━━━ INFORMATION GIVEN

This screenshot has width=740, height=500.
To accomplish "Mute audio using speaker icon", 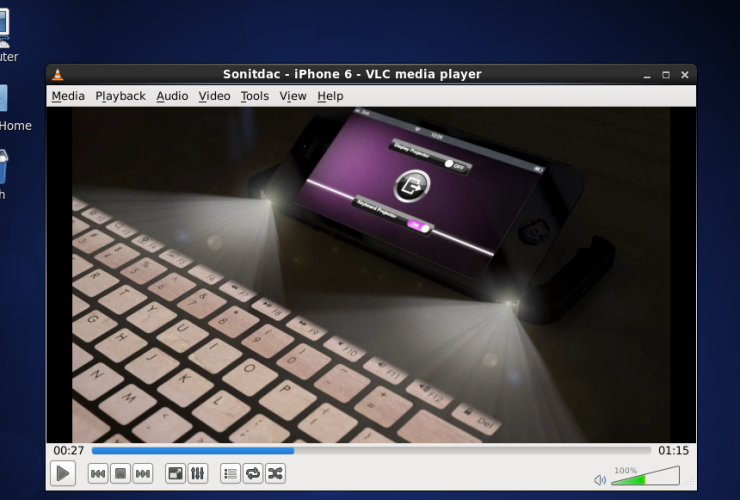I will pyautogui.click(x=600, y=480).
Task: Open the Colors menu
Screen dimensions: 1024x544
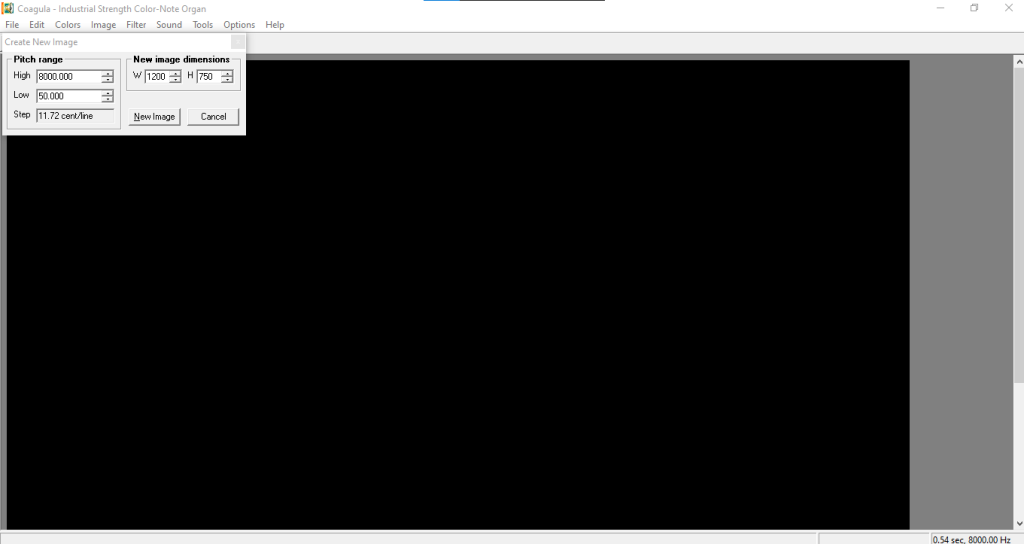Action: [68, 25]
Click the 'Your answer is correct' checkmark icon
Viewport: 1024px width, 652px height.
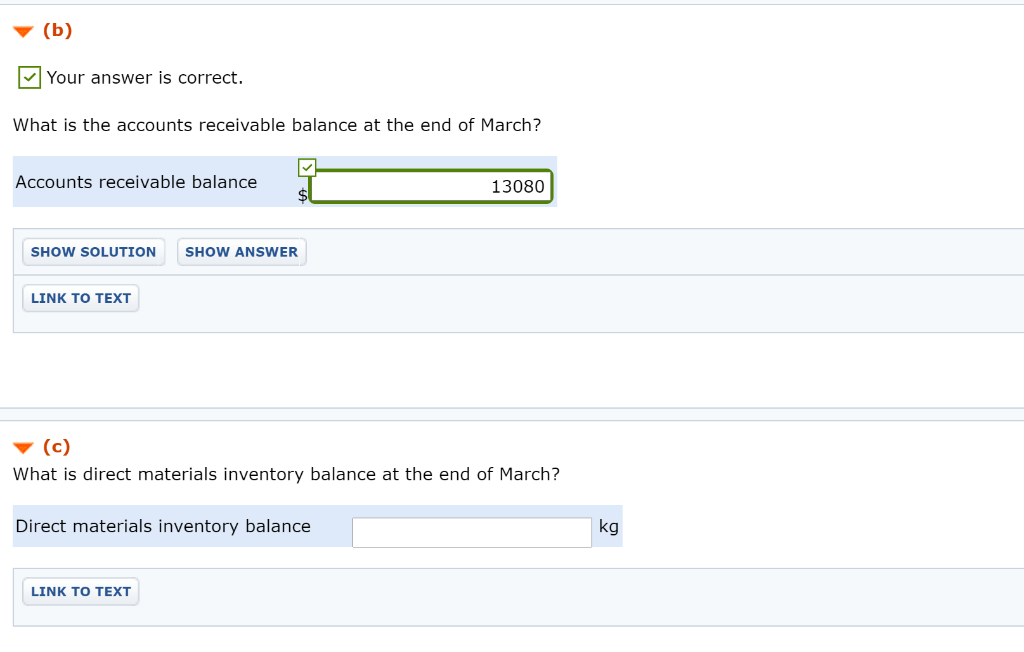[x=29, y=77]
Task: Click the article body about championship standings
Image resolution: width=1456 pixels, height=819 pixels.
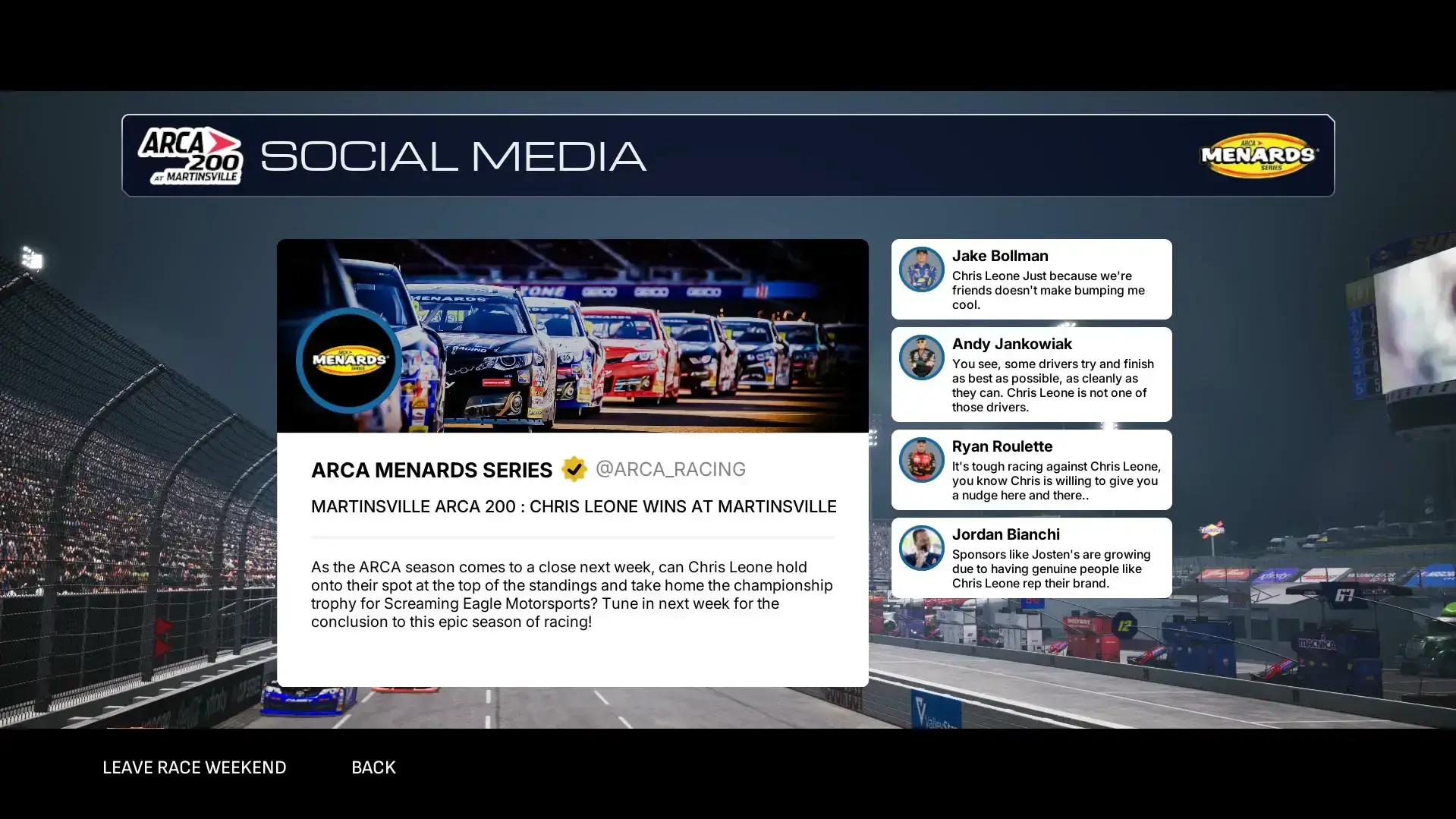Action: click(571, 594)
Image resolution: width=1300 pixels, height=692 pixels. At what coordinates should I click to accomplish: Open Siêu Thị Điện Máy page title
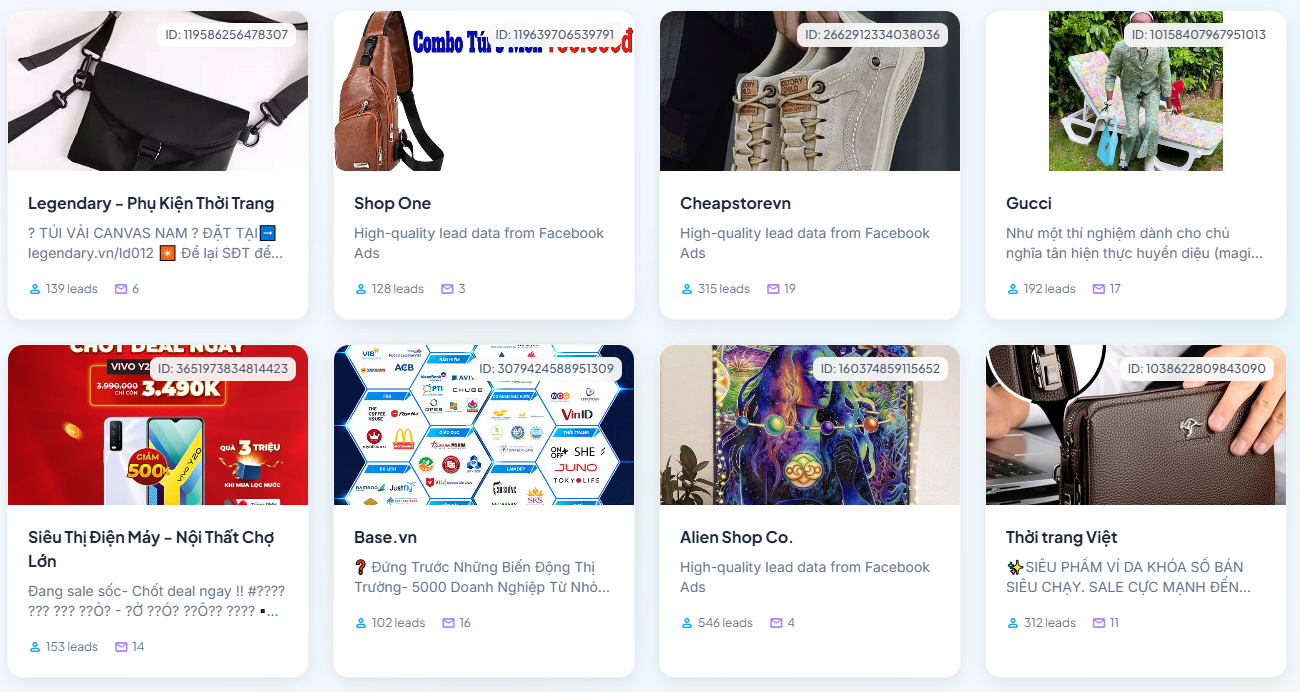[x=151, y=549]
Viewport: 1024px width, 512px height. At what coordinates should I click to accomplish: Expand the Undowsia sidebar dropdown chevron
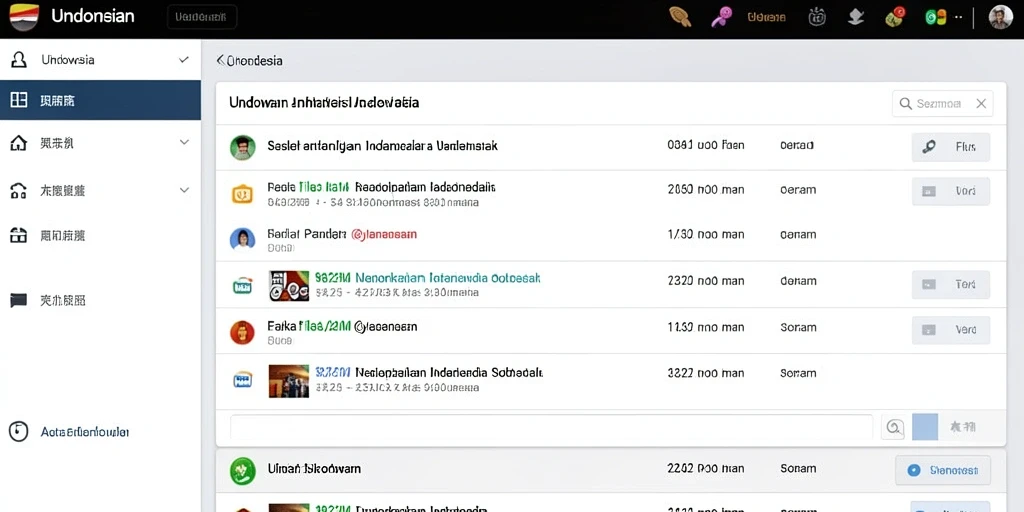tap(184, 59)
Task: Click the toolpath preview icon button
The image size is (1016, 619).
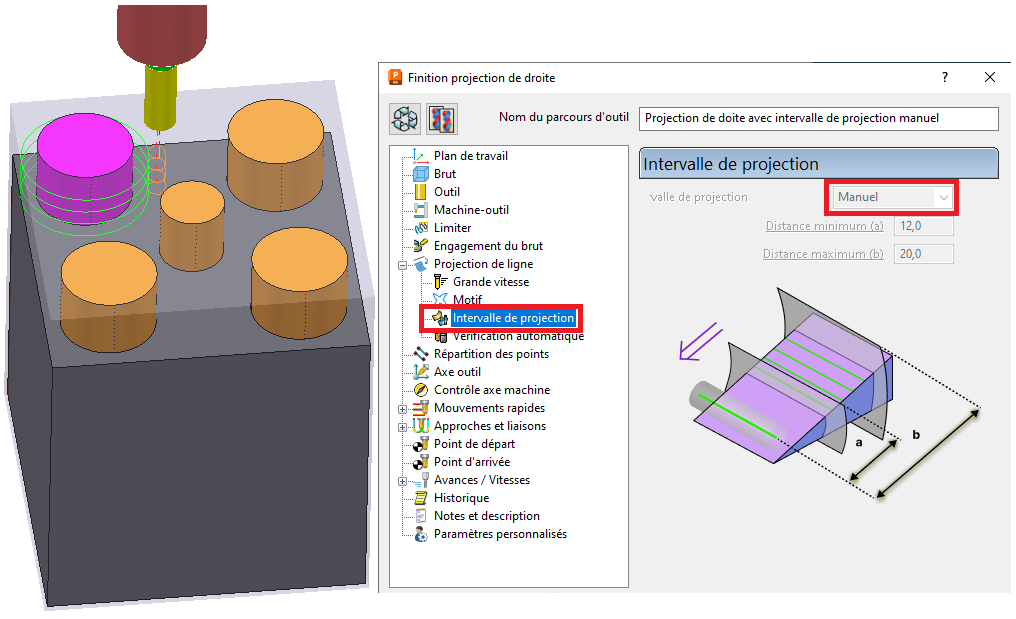Action: pyautogui.click(x=441, y=118)
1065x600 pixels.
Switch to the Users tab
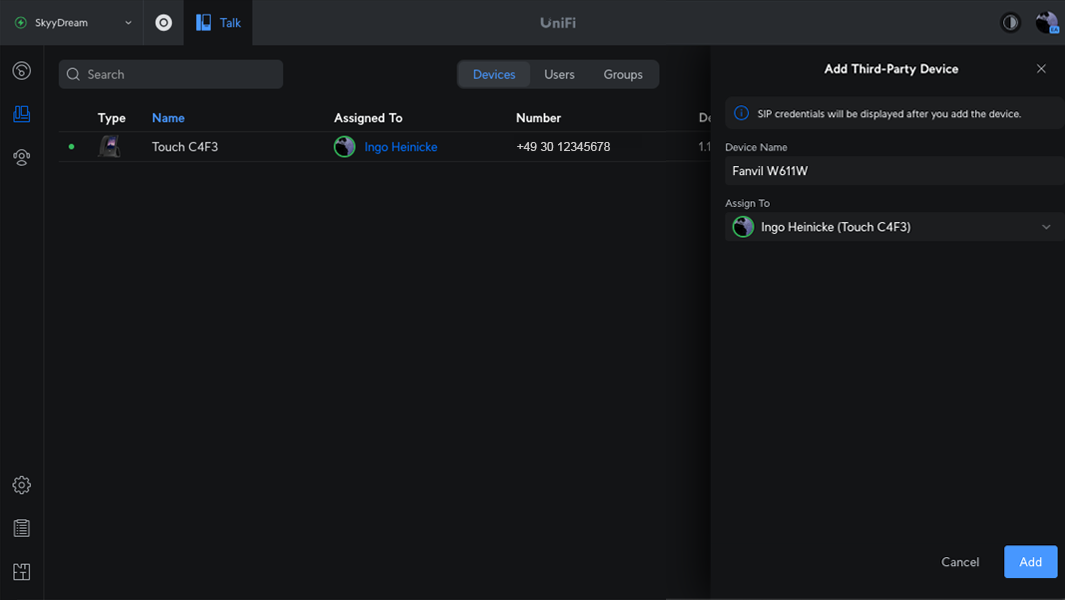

━━━━━━

- PROBLEM REQUIREMENTS -
Give again the stretch of the entries above that begins at the line with "Click the 'Your" and ends at the line with "Task: Click the toolpath preview icon button", word for word, with no pictures.

- SOLVED PROBLEM -
Click the 'Your answer is correct' checkmark icon
Viewport: 1024px width, 652px height.
[x=29, y=77]
Task: Click the article body about championship standings
Image resolution: width=1456 pixels, height=819 pixels.
Action: click(571, 594)
Image resolution: width=1300 pixels, height=692 pixels. At what coordinates should I click to accomplish: Open Siêu Thị Điện Máy page title
[x=151, y=549]
Viewport: 1024px width, 512px height. At what coordinates should I click to accomplish: Expand the Undowsia sidebar dropdown chevron
tap(184, 59)
Task: Click the toolpath preview icon button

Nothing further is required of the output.